MATERIAL SHOWN.
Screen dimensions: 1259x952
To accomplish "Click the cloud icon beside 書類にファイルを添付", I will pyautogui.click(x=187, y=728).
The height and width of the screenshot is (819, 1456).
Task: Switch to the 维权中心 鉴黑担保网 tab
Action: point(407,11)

ABOUT THIS EXERCISE.
Write the data out again. Match it exactly.

OUTPUT BELOW.
Screen dimensions: 1259x952
To accomplish "Click the cloud icon beside 書類にファイルを添付", I will pyautogui.click(x=187, y=728).
The height and width of the screenshot is (819, 1456).
Task: Switch to the 维权中心 鉴黑担保网 tab
Action: point(407,11)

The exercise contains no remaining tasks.